La torture mentale d'Ingrid Bergman

Quelques semaines à peine après leur mariage, Paula et Gregory Anton s'installent dans une demeure londonienne où un meurtre fut autrefois commis. Rapidement, la nature de leur relation change, et le mari à l'accent français prononcé prend le dessus sur sa femme. Des mois durant, il entreprend de la faire douter d'elle-même en lui répétant sans cesse qu'elle est souffrante et qu'elle perd la mémoire. Peu à peu, la jeune femme finit par croire à ces insinuations, et elle perd dès lors toute confiance en elle : alors qu'elle rayonnait de beauté et d'assurance, elle est désormais paranoïaque et voûtée, à l'affût du moindre bruit dans sa maison vide. Incapable d'affronter les colères de son époux, elle n'ose plus sortir et s'enferme peu à peu dans un délire de persécution...

Très franchement, Ingrid Bergman m'a bluffé dans ce drame psychologique. Je pensais que comme tant d'autres actrices, elle devait essentiellement son succès à sa plastique de rêve. Et bien je me suis trompé ! Tout au long du film, on la voit changer physiquement et mentalement sous nos yeux, et son Oscar obtenu en 1945 pour ce rôle est amplement mérité. Sa relation tendue avec la femme de chambre donne lieu à de savoureux échanges empreints d'hypocrisie, et la manière dont le réalisateur joue avec la folie de Paula lors des 40 dernières minutes est absolument réjouissante pour le spectateur.

Bloc de données ▸
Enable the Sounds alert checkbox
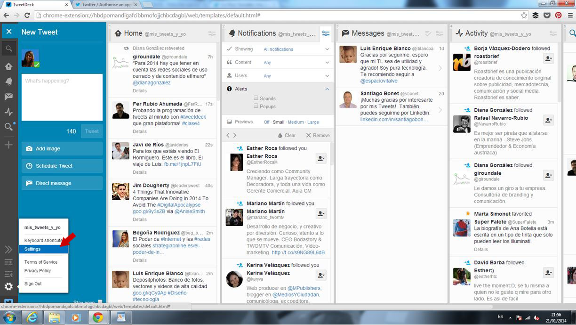576x325 pixels. click(x=256, y=98)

Travail à faire ▸
Selon la critique, où Paula et Gregory Anton s'installent-ils quelques semaines après leur mariage ? Les données ci-dessus n'ont aucun rapport avec la critique.

Réponse finale ▸
Dans une demeure londonienne où un meurtre fut autrefois commis.